Lay out all of the material below as a two-column Markdown table with the headers Row and Line. Put each line's number under Row and its text under Line, and skip blank lines.

- - - - - - -

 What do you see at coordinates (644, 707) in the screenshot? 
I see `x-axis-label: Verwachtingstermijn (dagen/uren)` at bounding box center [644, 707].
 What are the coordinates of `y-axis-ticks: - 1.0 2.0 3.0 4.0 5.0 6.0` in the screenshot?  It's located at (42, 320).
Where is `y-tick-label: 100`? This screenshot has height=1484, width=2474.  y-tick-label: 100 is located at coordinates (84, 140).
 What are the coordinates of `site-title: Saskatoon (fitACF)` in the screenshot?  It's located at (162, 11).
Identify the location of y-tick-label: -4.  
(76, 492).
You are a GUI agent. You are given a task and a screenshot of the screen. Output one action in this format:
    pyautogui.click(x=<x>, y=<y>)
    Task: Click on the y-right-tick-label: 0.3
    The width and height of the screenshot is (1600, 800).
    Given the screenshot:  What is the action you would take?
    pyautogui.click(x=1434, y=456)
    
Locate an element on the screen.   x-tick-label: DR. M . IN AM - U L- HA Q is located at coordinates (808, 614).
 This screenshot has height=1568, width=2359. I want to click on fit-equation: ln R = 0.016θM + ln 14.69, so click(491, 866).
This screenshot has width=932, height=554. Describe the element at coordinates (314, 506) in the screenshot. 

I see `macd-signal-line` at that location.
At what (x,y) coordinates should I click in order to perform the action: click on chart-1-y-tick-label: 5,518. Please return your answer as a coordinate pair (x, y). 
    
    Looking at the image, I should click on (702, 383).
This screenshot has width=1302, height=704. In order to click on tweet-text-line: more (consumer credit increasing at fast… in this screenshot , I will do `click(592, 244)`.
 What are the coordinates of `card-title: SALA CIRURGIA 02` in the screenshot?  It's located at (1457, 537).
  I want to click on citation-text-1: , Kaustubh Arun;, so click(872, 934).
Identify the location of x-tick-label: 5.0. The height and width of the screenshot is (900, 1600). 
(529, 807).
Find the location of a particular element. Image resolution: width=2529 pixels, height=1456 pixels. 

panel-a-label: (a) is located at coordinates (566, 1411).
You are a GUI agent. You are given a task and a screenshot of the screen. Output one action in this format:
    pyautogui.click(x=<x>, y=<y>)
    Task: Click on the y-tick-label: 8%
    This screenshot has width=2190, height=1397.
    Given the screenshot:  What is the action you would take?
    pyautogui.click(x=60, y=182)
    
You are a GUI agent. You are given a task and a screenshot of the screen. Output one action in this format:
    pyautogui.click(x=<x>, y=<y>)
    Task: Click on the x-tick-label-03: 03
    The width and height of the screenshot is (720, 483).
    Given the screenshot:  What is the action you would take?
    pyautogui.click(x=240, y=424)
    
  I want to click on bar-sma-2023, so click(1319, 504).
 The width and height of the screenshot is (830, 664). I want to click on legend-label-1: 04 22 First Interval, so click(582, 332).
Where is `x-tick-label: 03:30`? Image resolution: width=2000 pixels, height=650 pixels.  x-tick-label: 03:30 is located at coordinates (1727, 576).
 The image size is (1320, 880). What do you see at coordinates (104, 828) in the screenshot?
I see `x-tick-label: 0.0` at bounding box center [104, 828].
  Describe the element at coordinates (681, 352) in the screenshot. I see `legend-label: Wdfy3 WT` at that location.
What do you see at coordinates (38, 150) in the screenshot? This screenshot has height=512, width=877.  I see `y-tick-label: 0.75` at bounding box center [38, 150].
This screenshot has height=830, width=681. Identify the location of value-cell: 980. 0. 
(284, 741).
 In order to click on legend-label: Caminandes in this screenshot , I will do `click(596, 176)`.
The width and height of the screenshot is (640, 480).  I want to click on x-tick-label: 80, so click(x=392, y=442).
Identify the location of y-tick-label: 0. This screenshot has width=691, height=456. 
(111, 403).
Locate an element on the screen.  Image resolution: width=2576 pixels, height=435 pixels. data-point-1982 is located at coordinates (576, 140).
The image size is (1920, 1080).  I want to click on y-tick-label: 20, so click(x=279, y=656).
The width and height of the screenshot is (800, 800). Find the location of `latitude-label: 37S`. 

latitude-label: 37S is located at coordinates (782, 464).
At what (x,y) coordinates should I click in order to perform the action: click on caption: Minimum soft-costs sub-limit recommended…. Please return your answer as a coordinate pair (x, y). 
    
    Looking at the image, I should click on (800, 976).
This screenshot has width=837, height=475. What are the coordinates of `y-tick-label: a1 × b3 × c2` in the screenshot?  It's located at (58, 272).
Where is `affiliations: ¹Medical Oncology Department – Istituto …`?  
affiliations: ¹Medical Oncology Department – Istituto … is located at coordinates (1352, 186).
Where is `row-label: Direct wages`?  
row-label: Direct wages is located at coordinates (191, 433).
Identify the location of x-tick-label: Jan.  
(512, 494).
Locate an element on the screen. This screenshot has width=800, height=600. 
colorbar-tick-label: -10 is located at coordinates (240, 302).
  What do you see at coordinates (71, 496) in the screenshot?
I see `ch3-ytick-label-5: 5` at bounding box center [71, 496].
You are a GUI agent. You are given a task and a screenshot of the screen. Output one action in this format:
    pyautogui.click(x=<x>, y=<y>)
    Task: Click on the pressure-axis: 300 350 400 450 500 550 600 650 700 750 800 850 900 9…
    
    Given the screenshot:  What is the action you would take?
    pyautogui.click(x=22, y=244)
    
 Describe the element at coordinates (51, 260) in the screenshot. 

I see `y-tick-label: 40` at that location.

- - - - - - -

• [Answer]:
| Row | Line |
|---|---|
| 1 |  What do you see at coordinates (644, 707) in the screenshot?  |
| 2 | I see `x-axis-label: Verwachtingstermijn (dagen/uren)` at bounding box center [644, 707]. |
| 3 |  What are the coordinates of `y-axis-ticks: - 1.0 2.0 3.0 4.0 5.0 6.0` in the screenshot?  It's located at (42, 320). |
| 4 | Where is `y-tick-label: 100`? This screenshot has height=1484, width=2474.  y-tick-label: 100 is located at coordinates (84, 140). |
| 5 |  What are the coordinates of `site-title: Saskatoon (fitACF)` in the screenshot?  It's located at (162, 11). |
| 6 | Identify the location of y-tick-label: -4.   |
| 7 | (76, 492). |
| 8 | You are a GUI agent. You are given a task and a screenshot of the screen. Output one action in this format: |
| 9 |     pyautogui.click(x=<x>, y=<y>) |
| 10 |     Task: Click on the y-right-tick-label: 0.3 |
| 11 |     The width and height of the screenshot is (1600, 800). |
| 12 |     Given the screenshot:  What is the action you would take? |
| 13 |     pyautogui.click(x=1434, y=456) |
| 14 | Locate an element on the screen.   x-tick-label: DR. M . IN AM - U L- HA Q is located at coordinates (808, 614). |
| 15 |  This screenshot has height=1568, width=2359. I want to click on fit-equation: ln R = 0.016θM + ln 14.69, so click(491, 866). |
| 16 | This screenshot has width=932, height=554. Describe the element at coordinates (314, 506) in the screenshot.  |
| 17 | I see `macd-signal-line` at that location. |
| 18 | At what (x,y) coordinates should I click in order to perform the action: click on chart-1-y-tick-label: 5,518. Please return your answer as a coordinate pair (x, y).  |
| 19 |     Looking at the image, I should click on (702, 383). |
| 20 | This screenshot has width=1302, height=704. In order to click on tweet-text-line: more (consumer credit increasing at fast… in this screenshot , I will do `click(592, 244)`. |
| 21 |  What are the coordinates of `card-title: SALA CIRURGIA 02` in the screenshot?  It's located at (1457, 537). |
| 22 |   I want to click on citation-text-1: , Kaustubh Arun;, so click(872, 934). |
| 23 | Identify the location of x-tick-label: 5.0. The height and width of the screenshot is (900, 1600).  |
| 24 | (529, 807). |
| 25 | Find the location of a particular element. Image resolution: width=2529 pixels, height=1456 pixels.  |
| 26 | panel-a-label: (a) is located at coordinates (566, 1411). |
| 27 | You are a GUI agent. You are given a task and a screenshot of the screen. Output one action in this format: |
| 28 |     pyautogui.click(x=<x>, y=<y>) |
| 29 |     Task: Click on the y-tick-label: 8% |
| 30 |     This screenshot has width=2190, height=1397. |
| 31 |     Given the screenshot:  What is the action you would take? |
| 32 |     pyautogui.click(x=60, y=182) |
| 33 | You are a GUI agent. You are given a task and a screenshot of the screen. Output one action in this format: |
| 34 |     pyautogui.click(x=<x>, y=<y>) |
| 35 |     Task: Click on the x-tick-label-03: 03 |
| 36 |     The width and height of the screenshot is (720, 483). |
| 37 |     Given the screenshot:  What is the action you would take? |
| 38 |     pyautogui.click(x=240, y=424) |
| 39 |   I want to click on bar-sma-2023, so click(1319, 504). |
| 40 |  The width and height of the screenshot is (830, 664). I want to click on legend-label-1: 04 22 First Interval, so click(582, 332). |
| 41 | Where is `x-tick-label: 03:30`? Image resolution: width=2000 pixels, height=650 pixels.  x-tick-label: 03:30 is located at coordinates (1727, 576). |
| 42 |  The image size is (1320, 880). What do you see at coordinates (104, 828) in the screenshot? |
| 43 | I see `x-tick-label: 0.0` at bounding box center [104, 828]. |
| 44 |   Describe the element at coordinates (681, 352) in the screenshot. I see `legend-label: Wdfy3 WT` at that location. |
| 45 | What do you see at coordinates (38, 150) in the screenshot? This screenshot has height=512, width=877.  I see `y-tick-label: 0.75` at bounding box center [38, 150]. |
| 46 | This screenshot has height=830, width=681. Identify the location of value-cell: 980. 0.  |
| 47 | (284, 741). |
| 48 |  In order to click on legend-label: Caminandes in this screenshot , I will do `click(596, 176)`. |
| 49 | The width and height of the screenshot is (640, 480).  I want to click on x-tick-label: 80, so click(x=392, y=442). |
| 50 | Identify the location of y-tick-label: 0. This screenshot has width=691, height=456.  |
| 51 | (111, 403). |
| 52 | Locate an element on the screen.  Image resolution: width=2576 pixels, height=435 pixels. data-point-1982 is located at coordinates (576, 140). |
| 53 | The image size is (1920, 1080).  I want to click on y-tick-label: 20, so click(x=279, y=656). |
| 54 | The width and height of the screenshot is (800, 800). Find the location of `latitude-label: 37S`.  |
| 55 | latitude-label: 37S is located at coordinates (782, 464). |
| 56 | At what (x,y) coordinates should I click in order to perform the action: click on caption: Minimum soft-costs sub-limit recommended…. Please return your answer as a coordinate pair (x, y).  |
| 57 |     Looking at the image, I should click on (800, 976). |
| 58 | This screenshot has width=837, height=475. What are the coordinates of `y-tick-label: a1 × b3 × c2` in the screenshot?  It's located at (58, 272). |
| 59 | Where is `affiliations: ¹Medical Oncology Department – Istituto …`?   |
| 60 | affiliations: ¹Medical Oncology Department – Istituto … is located at coordinates (1352, 186). |
| 61 | Where is `row-label: Direct wages`?   |
| 62 | row-label: Direct wages is located at coordinates (191, 433). |
| 63 | Identify the location of x-tick-label: Jan.   |
| 64 | (512, 494). |
| 65 | Locate an element on the screen. This screenshot has width=800, height=600.  |
| 66 | colorbar-tick-label: -10 is located at coordinates (240, 302). |
| 67 |   What do you see at coordinates (71, 496) in the screenshot? |
| 68 | I see `ch3-ytick-label-5: 5` at bounding box center [71, 496]. |
| 69 | You are a GUI agent. You are given a task and a screenshot of the screen. Output one action in this format: |
| 70 |     pyautogui.click(x=<x>, y=<y>) |
| 71 |     Task: Click on the pressure-axis: 300 350 400 450 500 550 600 650 700 750 800 850 900 9… |
| 72 |     Given the screenshot:  What is the action you would take? |
| 73 |     pyautogui.click(x=22, y=244) |
| 74 |  Describe the element at coordinates (51, 260) in the screenshot.  |
| 75 | I see `y-tick-label: 40` at that location. |